- **Material provided**:
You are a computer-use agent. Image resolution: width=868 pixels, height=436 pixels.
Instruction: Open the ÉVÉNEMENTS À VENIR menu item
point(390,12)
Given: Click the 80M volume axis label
==
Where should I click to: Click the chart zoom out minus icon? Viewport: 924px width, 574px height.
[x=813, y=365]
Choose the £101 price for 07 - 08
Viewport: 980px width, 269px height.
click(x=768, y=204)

- **What to work on**: Please make an exact copy of the lines above from the line with "You are a computer-use" through the line with "Given: Click the 80M volume axis label", both ends included.

- **Response below**:
You are a computer-use agent. Image resolution: width=868 pixels, height=436 pixels.
Instruction: Open the ÉVÉNEMENTS À VENIR menu item
point(390,12)
Given: Click the 80M volume axis label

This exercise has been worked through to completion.